This github implements the system described in the paper:

Self-supervised Depth and Ego-motion Estimation for Monocular Thermal Video using Multi-spectral Consistency Loss

Ukcheol Shin, Kyunghyun Lee, Seokju Lee, In So Kweon

Robotics and Automation Letter 2022 & ICRA 2022

[PDF] [Project webpage] [Full paper] [Youtube]

Depth estimation results on ViViD dataset

Video Label

Prerequisite

This codebase was developed and tested with python 3.7, Pytorch 1.5.1, and CUDA 10.2 on Ubuntu 16.04.
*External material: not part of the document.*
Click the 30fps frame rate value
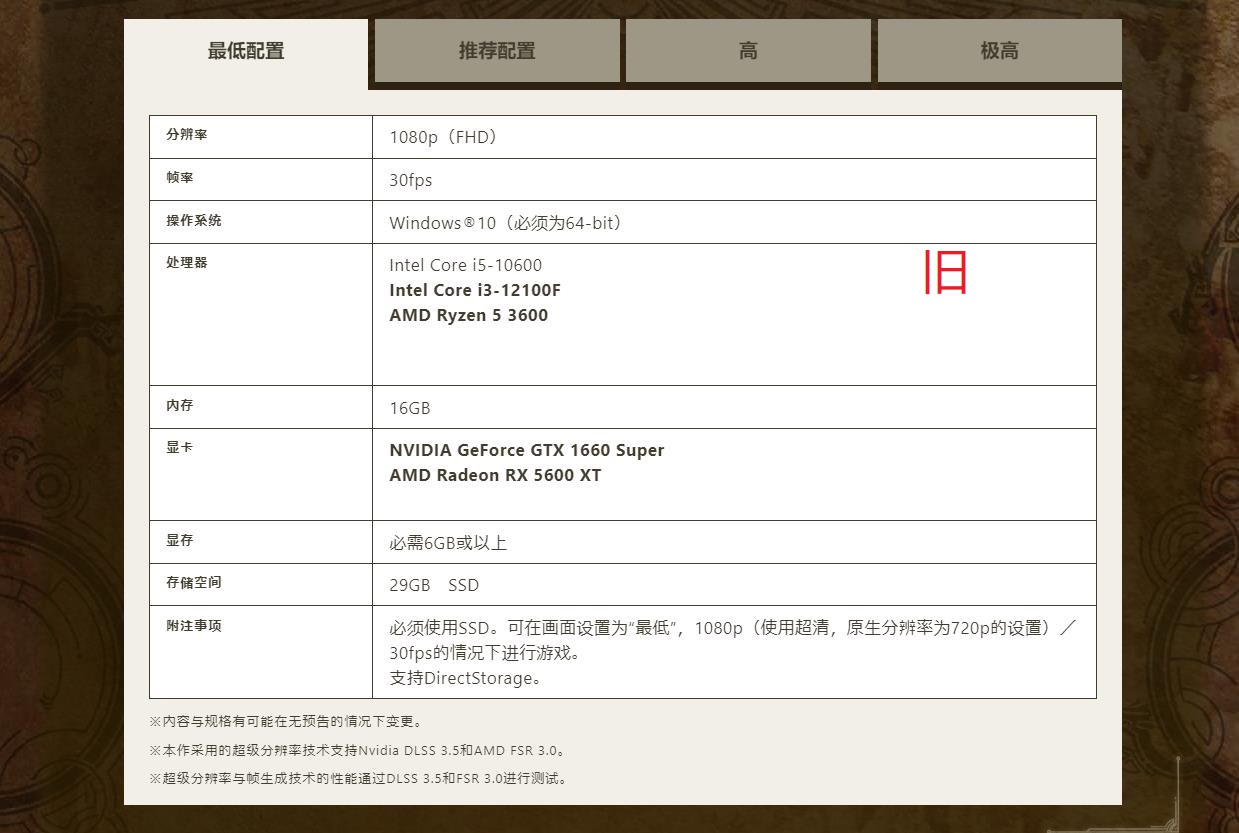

conda env create --file environment.yml

Datasets

See "scripts/run_prepare_vivid_data.sh".

For ViViD Raw dataset, download the dataset provided on the official website.

For our post-processed dataset and pre-trained models, you can download after fill out a simple survey.

We will send you an e-mail with a download link.

After download post-processed dataset, generate training/testing dataset

sh scripts/run_prepare_vivid_data.sh

Training

The "scripts" folder provides several examples for training and testing.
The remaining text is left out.